## Start TEXT EXCERPT
The error indicates the read would always return an empty set of keys if it proceeded. This could be caused by typo in the keys to read.
Users will also (by default) see a ``special_keys_cross_module_read`` error if their read spans a module boundary.
The error is to save the user from the surprise of seeing the behavior of multiple modules in the same read.
Users may opt out of these restrictions by setting the ``special_key_space_relaxed`` transaction option.
Each special key that existed before api version 630 is its own module. These are
#. ``\xff\xff/cluster_file_path`` See :ref:`cluster file client access <cluster-file-client-access>`
#. ``\xff\xff/cluster_file_path`` See :ref:`cluster file client access <cluster-file-client-access>`
#. ``\xff\xff/status/json`` See :doc:`Machine-readable status <mr-status>`
Prior to api version 630, it was also possible to read a range starting at
``\xff\xff/worker_interfaces``. This is mostly an implementation detail of fdbcli,
but it's available in api version 630 as a module with prefix ``\xff\xff/worker_interfaces/``.
Api version 630 includes two new modules with prefixes
``\xff\xff/transaction/`` (information about the current transaction), and
``\xff\xff/metrics/`` (various metrics, not transactional).
Transaction module
------------------
Reads from the transaction module generally do not require an rpc and only inspect in-memory state for the current transaction.
There are three sets of keys exposed by the transaction module, and each set uses the same encoding, so let's first describe that encoding.
## End TEXT EXCERPT
### EXERCISE TASK:
In the text about special keys, which transaction option lets users opt out of the read restrictions?
## Start COLLECTED DATA
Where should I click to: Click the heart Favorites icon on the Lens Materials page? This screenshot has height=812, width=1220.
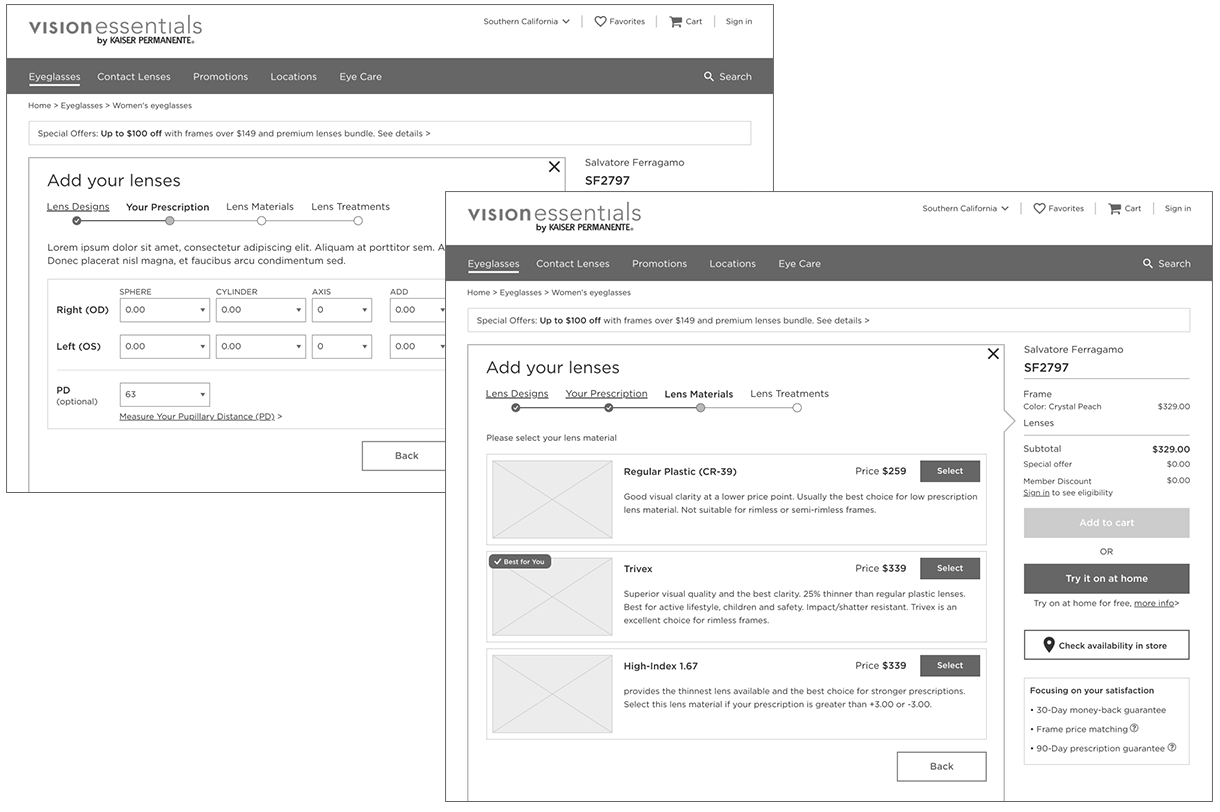pos(1039,209)
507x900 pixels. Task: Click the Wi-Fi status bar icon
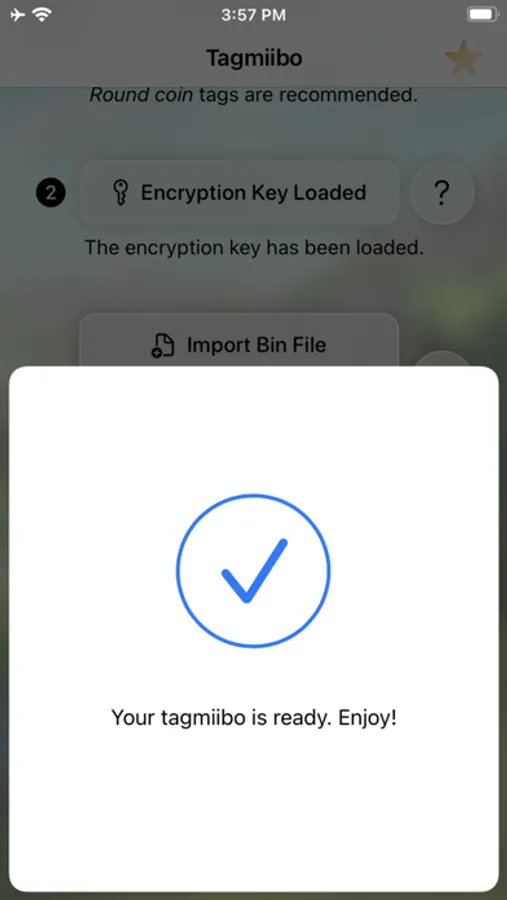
## End COLLECTED DATA
### SOLUTION TO THE EXERCISE:
special_key_space_relaxed